WHAT TO PRODUCE
The records that follow are to be repeated in full, with no pictures retained.

========================

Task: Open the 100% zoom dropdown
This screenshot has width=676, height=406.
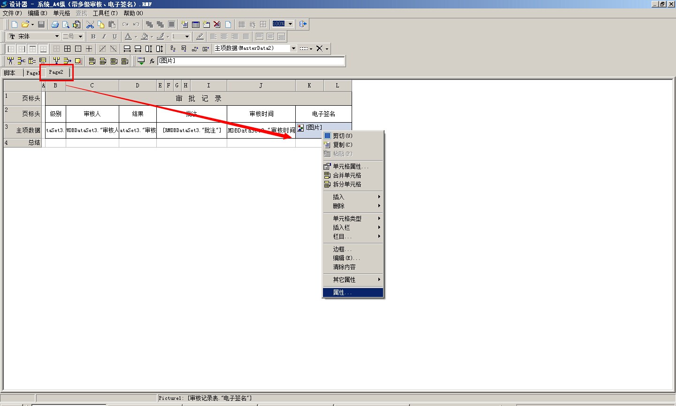Action: (x=290, y=24)
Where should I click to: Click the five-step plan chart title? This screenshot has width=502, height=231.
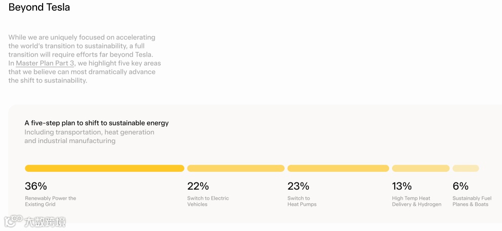click(x=97, y=123)
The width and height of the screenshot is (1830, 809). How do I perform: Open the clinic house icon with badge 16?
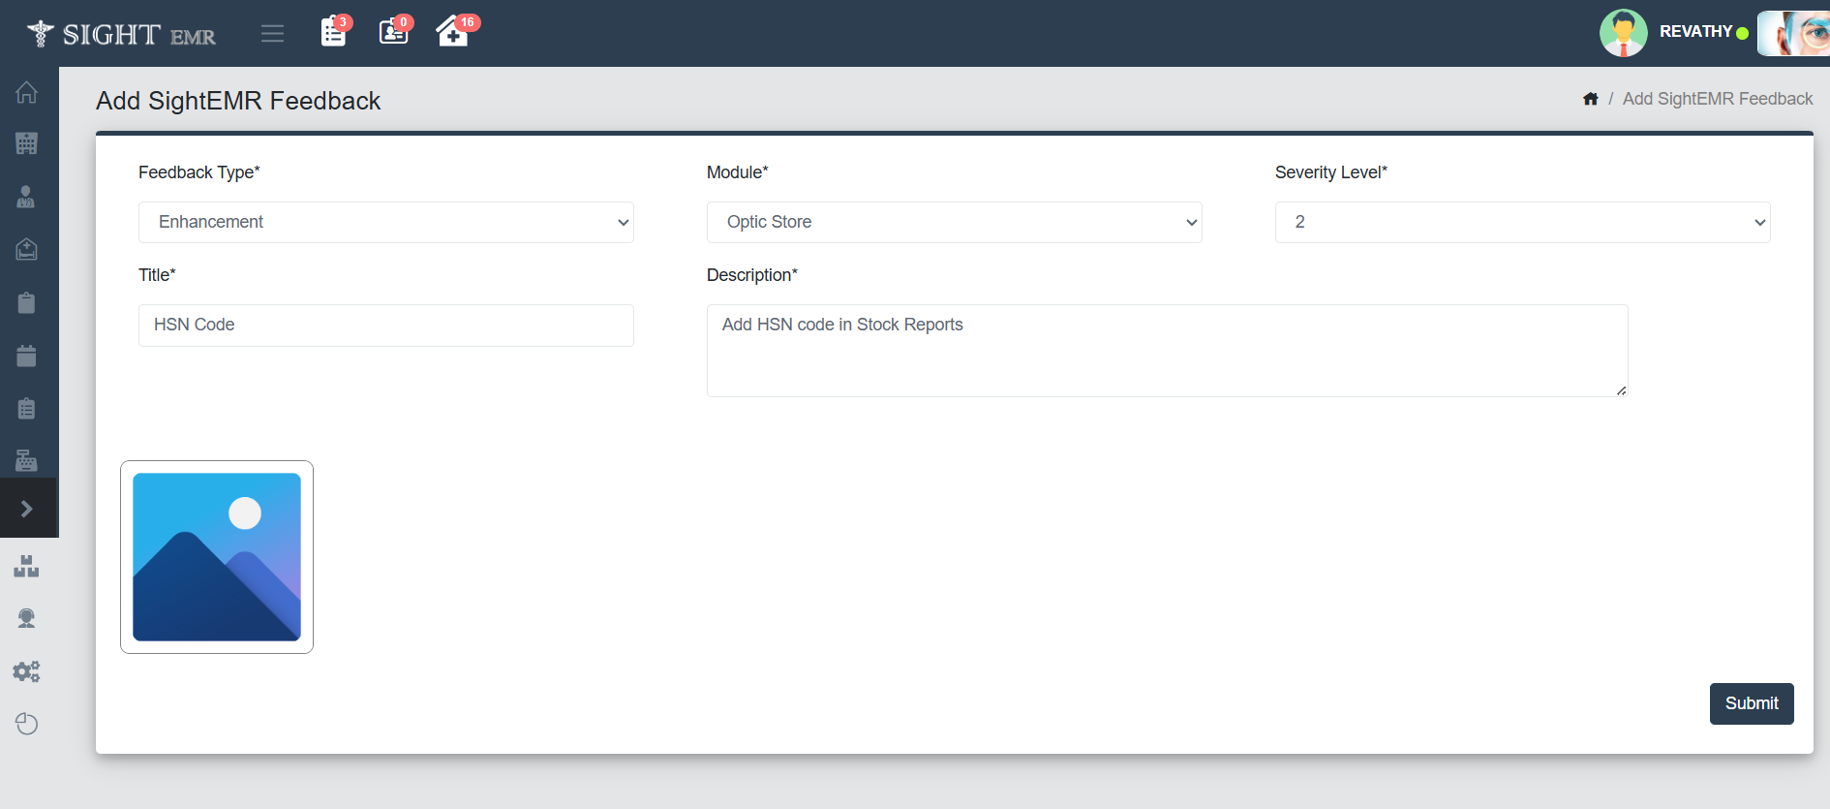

========================

FINAL ANSWER
Task: Open the 100% zoom dropdown
This screenshot has width=676, height=406.
Action: (x=290, y=24)
Where should I click to: Click the five-step plan chart title? This screenshot has width=502, height=231.
click(x=97, y=123)
The width and height of the screenshot is (1830, 809). How do I perform: Open the clinic house icon with badge 16?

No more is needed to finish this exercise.